• WORK ORDER: Only the lines from the one containing "Given: Switch to the Channels tab" through the last line of the data are to be written out, exactly and in full.

• TASK INPUT:
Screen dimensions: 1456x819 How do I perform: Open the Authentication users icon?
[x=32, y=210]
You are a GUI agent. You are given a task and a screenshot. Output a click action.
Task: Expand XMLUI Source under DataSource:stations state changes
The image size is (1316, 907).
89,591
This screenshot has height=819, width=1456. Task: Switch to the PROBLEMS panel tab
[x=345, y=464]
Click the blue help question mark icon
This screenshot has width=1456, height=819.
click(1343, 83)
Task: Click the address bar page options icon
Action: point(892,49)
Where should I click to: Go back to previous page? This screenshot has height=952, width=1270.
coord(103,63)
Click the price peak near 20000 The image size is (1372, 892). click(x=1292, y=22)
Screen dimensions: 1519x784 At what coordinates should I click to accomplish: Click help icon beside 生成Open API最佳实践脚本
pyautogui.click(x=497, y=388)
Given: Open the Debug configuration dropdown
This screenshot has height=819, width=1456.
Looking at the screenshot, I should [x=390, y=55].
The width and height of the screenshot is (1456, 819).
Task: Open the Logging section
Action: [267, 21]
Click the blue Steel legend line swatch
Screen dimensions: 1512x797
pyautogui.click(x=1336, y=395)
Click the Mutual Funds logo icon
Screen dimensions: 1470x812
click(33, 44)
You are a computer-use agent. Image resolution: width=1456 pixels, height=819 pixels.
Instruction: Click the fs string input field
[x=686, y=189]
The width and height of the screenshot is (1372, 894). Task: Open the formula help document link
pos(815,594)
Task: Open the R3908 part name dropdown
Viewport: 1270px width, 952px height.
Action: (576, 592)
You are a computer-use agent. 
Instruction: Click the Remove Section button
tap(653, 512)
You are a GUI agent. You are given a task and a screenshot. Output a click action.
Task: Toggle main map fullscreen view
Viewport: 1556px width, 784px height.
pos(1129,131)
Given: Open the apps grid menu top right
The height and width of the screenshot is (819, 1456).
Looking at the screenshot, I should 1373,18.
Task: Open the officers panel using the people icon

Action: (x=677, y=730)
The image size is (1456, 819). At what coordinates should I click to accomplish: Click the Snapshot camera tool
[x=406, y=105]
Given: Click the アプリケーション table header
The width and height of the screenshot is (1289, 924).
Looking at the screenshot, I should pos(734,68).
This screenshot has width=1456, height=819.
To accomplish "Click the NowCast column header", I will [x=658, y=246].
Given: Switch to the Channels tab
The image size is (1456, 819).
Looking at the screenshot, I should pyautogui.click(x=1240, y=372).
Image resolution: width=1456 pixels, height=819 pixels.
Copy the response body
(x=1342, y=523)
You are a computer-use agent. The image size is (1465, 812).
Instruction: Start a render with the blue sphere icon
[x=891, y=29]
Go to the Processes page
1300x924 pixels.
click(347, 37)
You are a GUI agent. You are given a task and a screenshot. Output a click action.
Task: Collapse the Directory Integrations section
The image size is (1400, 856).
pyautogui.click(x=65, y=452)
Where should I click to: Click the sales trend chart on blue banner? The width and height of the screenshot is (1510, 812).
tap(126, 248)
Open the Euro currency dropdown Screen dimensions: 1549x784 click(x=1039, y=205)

• THE ANSWER:
Given: Switch to the Channels tab
The image size is (1456, 819).
Looking at the screenshot, I should pyautogui.click(x=1240, y=372).
Image resolution: width=1456 pixels, height=819 pixels.
Copy the response body
(x=1342, y=523)
You are a computer-use agent. The image size is (1465, 812).
Instruction: Start a render with the blue sphere icon
[x=891, y=29]
Go to the Processes page
1300x924 pixels.
click(347, 37)
You are a GUI agent. You are given a task and a screenshot. Output a click action.
Task: Collapse the Directory Integrations section
The image size is (1400, 856).
pyautogui.click(x=65, y=452)
Where should I click to: Click the sales trend chart on blue banner? The width and height of the screenshot is (1510, 812).
tap(126, 248)
Open the Euro currency dropdown Screen dimensions: 1549x784 click(x=1039, y=205)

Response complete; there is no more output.